▶ Task 1: In the Pretty Little Liars recap, what file is Ezra stealing when Jesse Lindall bursts into the permanent records room?
▶ Task 2: Print everything in the listing from the line containing "Viewport: 1688px width, 535px height." down to the end of the listing, inclusive.

▶ Selection:
“Pretty Little Liars” recap (4.18): The Pie and the Beer

 
 

You mark my words: This new Rosewood High counselor is absolutely an undercover cop. He spends half an hour to try to get Aria to open up about her relationship with her boyfriend that her friends just don’t approve of while she convinces herself that pulling away from her friends and getting closer to her boyfriend and keeping completely silent about her relationship is definitely the way to go. And then this guy, this Jesse Lindall, he busts into the permanent records room while Ezra is stealing Spencer’s academic file, all, “Whoops, thought this was the teacher’s lounge.” What’s amazing is Ian Harding as a villain. There’s a big push to take Ezra back to cream puff, I know, but I think it would completely devalue pretty much everything at this point to do that, and also watching him be a creep is so shockingly satisfying and it makes things so narratively taut that I don’t know how the show would recover. Jesse is like, “Whoo boy, do teenage girls ever love to tell everything they know!” And Ezra is like, “ORLY?”

▶ Items:

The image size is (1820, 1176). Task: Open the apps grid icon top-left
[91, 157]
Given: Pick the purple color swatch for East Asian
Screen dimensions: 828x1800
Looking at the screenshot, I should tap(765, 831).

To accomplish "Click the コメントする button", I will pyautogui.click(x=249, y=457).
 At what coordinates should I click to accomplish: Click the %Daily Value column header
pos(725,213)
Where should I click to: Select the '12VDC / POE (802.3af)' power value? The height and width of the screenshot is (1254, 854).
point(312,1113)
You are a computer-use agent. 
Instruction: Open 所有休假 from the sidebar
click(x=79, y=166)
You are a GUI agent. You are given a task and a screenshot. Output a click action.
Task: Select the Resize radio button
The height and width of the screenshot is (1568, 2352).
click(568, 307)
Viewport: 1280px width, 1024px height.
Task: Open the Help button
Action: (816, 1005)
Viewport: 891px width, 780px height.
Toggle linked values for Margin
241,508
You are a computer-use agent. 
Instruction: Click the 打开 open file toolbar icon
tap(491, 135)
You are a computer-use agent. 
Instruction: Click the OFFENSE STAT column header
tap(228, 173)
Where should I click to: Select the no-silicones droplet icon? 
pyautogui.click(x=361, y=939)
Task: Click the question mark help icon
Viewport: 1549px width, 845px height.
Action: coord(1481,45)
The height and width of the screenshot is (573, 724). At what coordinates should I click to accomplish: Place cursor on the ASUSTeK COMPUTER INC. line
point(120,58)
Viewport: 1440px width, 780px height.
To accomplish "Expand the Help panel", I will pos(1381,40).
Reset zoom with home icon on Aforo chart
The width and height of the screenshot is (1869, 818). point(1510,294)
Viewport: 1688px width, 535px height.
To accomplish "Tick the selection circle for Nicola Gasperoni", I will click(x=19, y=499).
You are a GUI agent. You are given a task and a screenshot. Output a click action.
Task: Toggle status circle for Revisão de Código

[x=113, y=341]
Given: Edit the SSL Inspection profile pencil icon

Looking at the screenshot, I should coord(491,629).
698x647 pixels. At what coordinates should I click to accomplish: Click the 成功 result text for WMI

▶ Task output 1: Spencer's academic file.

▶ Task output 2:
Viewport: 1688px width, 535px height.
To accomplish "Tick the selection circle for Nicola Gasperoni", I will click(x=19, y=499).
You are a GUI agent. You are given a task and a screenshot. Output a click action.
Task: Toggle status circle for Revisão de Código

[x=113, y=341]
Given: Edit the SSL Inspection profile pencil icon

Looking at the screenshot, I should coord(491,629).
698x647 pixels. At what coordinates should I click to accomplish: Click the 成功 result text for WMI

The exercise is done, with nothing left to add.